“What good is the warmth of summer, without the cold of winter to give it sweetness.” – Travels with Charley: In Search of America

My Steinbeck summer was when I was 14 years old. In my teen years I was someone who latched onto authors and read a bunch of books by that person in great gulps. I had done that earlier with Beverly Cleary, the Hardy Boys, Arthur Conan Doyle‘s Sherlock Holmes and later with Hemingway, Fitzgerald and the big names of American literature.

The first two books I read by John Steinbeck were Tortilla Flat and Cannery Row which I really liked – especially Cannery Row with its bums and biology. After I read about Steinbeck and looked at some criticism, I went into The Grapes of Wrath, Of Mice and Men and the more famous titles.

But the Steinbeck summer was the year I read his new book of 1962, Travels with Charley: In Search of America which is not a novel, but a travel book about a 1960 road trip with his French standard poodle, Charley, around the United States.

I think the idea of exploring the country in an on-the-road way appeals to many Americans, especially young ones.
Steinbeck wanted to see firsthand the country he was writing about it and to understand “what Americans are like today.”

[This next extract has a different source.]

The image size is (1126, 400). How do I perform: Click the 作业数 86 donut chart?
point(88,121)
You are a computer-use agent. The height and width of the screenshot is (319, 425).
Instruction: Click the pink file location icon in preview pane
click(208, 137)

John Steinbeck traveled across the country is a customized camper (which he dubbed “Rocinante” after the horse of Don Quixote). He drove from Long Island, New York, and roughly followed the outer border of the United States, from Maine to the Pacific Northwest, down into his native Salinas Valley in California, across to Texas, up through the Deep South, and then back to New York. It was a journey of about 10,000 miles.

Steinbeck knew he was dying and Steinbeck’s wife didn’t want him to attempt it because of his heart condition.

Steinbeck writes: “Could it be that Americans are a restless people, a mobile people, never satisfied with where they are as a matter of selection? The pioneers, the immigrants who people the continent, were the restless ones in Europe. The steady rooted ones stayed home and are still there.”

He was 58 years old in 1960 and was also nearing the end of his career. He had planned on leaving after Labor Day from his home in Sag Harbor along with Charley. Besides companionship, Charley serves as a literary device because he has “conversations” with the dog along the way. I remember that particular Labor Day because of Hurricane Donna which hit NY and my home in NJ.

Travels with Charley in Search of America was published several months before Steinbeck was awarded the Nobel Prize in Literature. The book reached #1 on the New York Times Best Seller list in October. In the Steinbeck novel The Pastures of Heaven, one of the characters says that Stevenson’s Travels with a Donkey in the Cevennes as one of the single greatest works of English literature it inspired his own choice for a title.

There is some controversy about how much of the book actually occurred on the trip. Some critics assumed some of it was fiction from a writer of fiction. Steinbeck was not all that pleased with the America and Americans he found on the road. Add his bad health and his inability to recapture his youthful “spirit of the knight-errant,” and you could read the book as a downer. But, I like it. I really liked the idea of the trip and I bought into the whole thing.

I never got to do my own cross-country journey. I did make my way from Mexico to Northern California with my wife years ago and we included some Steinbeck stops like Salinas, Monterey, and Cannery Row. At 147 11th Street in Pacific Grove there is a cottage built by Steinbeck’s father as a summer home. Steinbeck returned repeatedly throughout his life there. We were told that one of the pine trees in the yard was planted when Steinbeck was a child, and he always felt a connection to it.

Toby

Steinbeck lived in this cottage periodically from 1930-1936 with his first wife, Carol, as he struggled to become a successful writer.

He returned again to the house to live at various times in the 1940s. He began work on Of Mice and Menat the cottage. That manuscript was nearly finished when Steinbeck’s dog, Toby, chewed up the only copy of the book.

Toby was an English setter and my dog that Steinbeck summer was an English setter named Lucky.

After Toby chewed up the longhand manuscript of Of Mice and Men, Steinbeck wrote to his agent, “The poor little fellow may have been acting critically.”

He also wrote about testing out his writing by reading to his dogs.

“I’ve always tried out my material on my dogs first. You know, with Angel, he sits there and listens and I get the feeling he understands everything. But with Charley, I always felt he was just waiting to get a word in edgewise. Years ago, when my setter chewed up the manuscript of Of Mice and Men, I said at the time that the dog must have been an excellent literary critic. Time is the only critic without ambition.

Steinbeck rewrote the book and claimed that it was a good exercise in harsh editing and that probably what remained was the best of what he had written. The book was published in 1937.

Steinbeck left me plenty to read for the next few years. There were ones I read but didn’t really like very much like Cup of Gold,  and The Pastures of Heaven (1932). I ended up teaching: The Red Pony, The Pearl and Of Mice and Men. And there were ones I read because I wanted to have read the whole canon: The Log from the Sea of Cortez, East of Eden, The Winter of Our Discontent (1961) and much later, The Acts of King Arthur and His Noble Knights (1976).